In Johnson Controls, the Board reaffirmed the settled doctrine that if, within a reasonable time before an existing CBA expires, an employer receives evidence that the union has lost majority status, the employer may inform the union that (a) it will withdraw recognition when the contract expires and (b) it may refuse to bargain or suspend bargaining for a new CBA. Likewise, as before, assuming that it has grounds to do so, a union may still answer and oppose an employer’s anticipatory withdrawal with an unfair labor practice charge alleging that the employer initiated or unlawfully assisted a union-disaffection petition, that the petition failed to make the employees representational wishes sufficiently clear, or that the petition was tainted by serious unremedied unfair labor practices or that the number of valid signatures on the disaffection petition failed to establish a loss of majority status. Critically, however, the Board determined it would no longer consider, in an unfair labor practice case, whether a union has reacquired majority status as of the time that recognition was actually withdrawn. Instead, picking up on the D.C. Circuit’s suggestion in Scomas and recognizing that a union’s alleged reacquisition gives rise to a QCR, a union wishing to retain its representational rights could do so only by filing an election petition to determine whether a majority of unit employees wished the union to continue as their bargaining representative after the existing contract expires.
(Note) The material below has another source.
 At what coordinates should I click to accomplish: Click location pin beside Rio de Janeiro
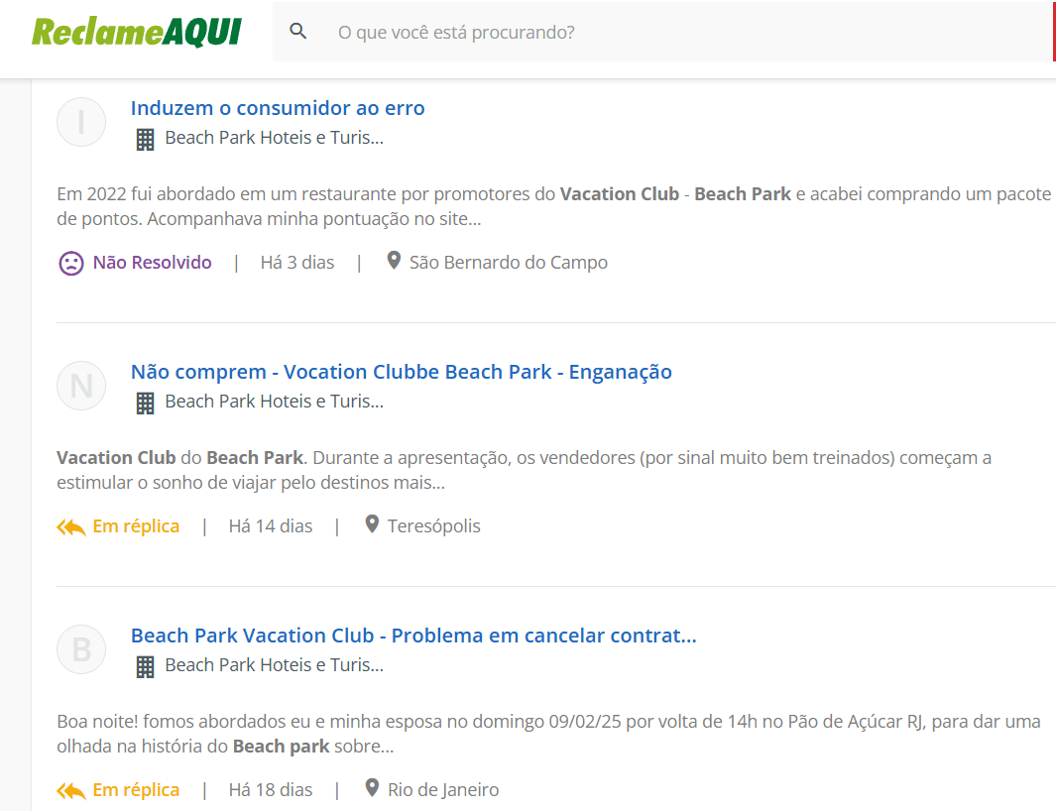pyautogui.click(x=372, y=789)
Thus, aside from eliminating reacquired majority status as the proper basis for an unfair labor practice proceeding, the Board modified the “anticipatory withdrawal of recognition” doctrine in two respects:

First, it defined the “reasonable time” before contract expiration within which anticipatory withdrawal may be effected as no more than 90 days before a labor contract expires. This bright line change removes any uncertainty as to what constitutes the “reasonable” time before contract expiration within which employees may create a QCR and aligns the start of anticipatory withdrawal period with the usual start of the 30 day open period during which decertification and rival union petitions may be filed.

And second, it provides that if an incumbent union wishes to re-establish its majority status following an anticipatory withdrawal of recognition and avoid actual withdrawal, it must file an election petition within 45 days from the date the employer announces its anticipatory withdrawal. If no post-anticipatory withdrawal election petition is timely filed (and assuming that the disaffection proof received by an employer is untainted and legally sufficient to rebut the union’s presumptive majority status), the employer may rely on that disaffection evidence and terminate its relationship with the union at the end of the CBA.
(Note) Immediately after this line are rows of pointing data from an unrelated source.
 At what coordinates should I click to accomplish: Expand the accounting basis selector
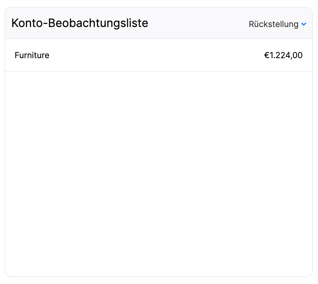tap(277, 24)
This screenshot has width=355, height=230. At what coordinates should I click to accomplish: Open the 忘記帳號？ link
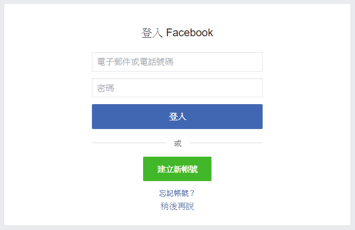click(x=177, y=193)
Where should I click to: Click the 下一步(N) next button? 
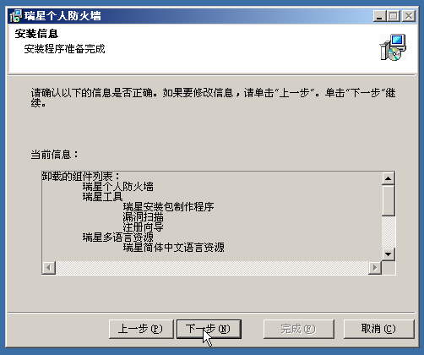209,329
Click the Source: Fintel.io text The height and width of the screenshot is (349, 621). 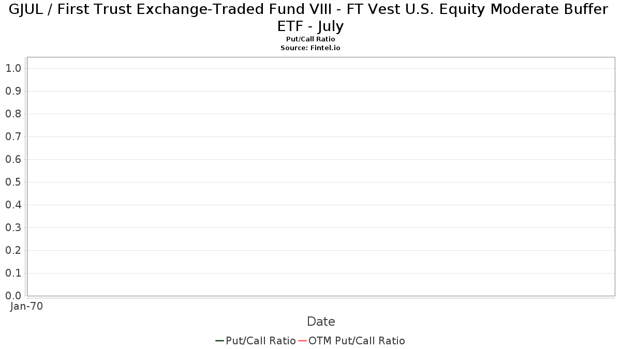point(311,48)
Johnson Controls is good news for workers and their employers because it levels the playing field that exists among disaffected workers, their employer and a union, “de-games” and “de-risks” the anticipatory withdrawal process, thereby safeguarding workers’ rights.

Even though employers on the receiving end of proof that a majority of its workers no longer wish to be represented by their union may refuse to bargain further with that union and announce an intention to pull its recognition of the union at the current contract’s end without incurring liability when it later actually withdraws recognition at the CBA’s end, that proof of majority loss must still be clear and unequivocal and legally sufficient to establish a union’s loss of majority status. Moreover, that proof must be free of unlawful taint (e.g., supervisors encouraging employees to decertify).
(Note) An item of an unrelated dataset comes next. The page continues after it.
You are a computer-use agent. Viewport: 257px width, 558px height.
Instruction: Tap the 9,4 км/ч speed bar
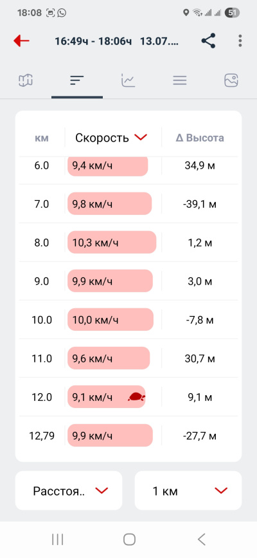[x=108, y=166]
Even though Johnson Controls is welcome news, anticipatory withdrawal is not a “one size fits all” approach to de-unionization. Indeed, de-unionization may not be right for all workplaces. Whether, when and how an employer avails itself of anticipatory withdrawal is a critical strategic decision that needs to be carefully thought through with an eye towards the parties’ bargaining posture and a possible election. Therefore, it should be discussed with experienced labor counsel before it is used.

DISCLAIMER: Because of the generality of this update, the information provided herein may not be applicable in all situations and should not be acted upon without specific legal advice based on particular situations.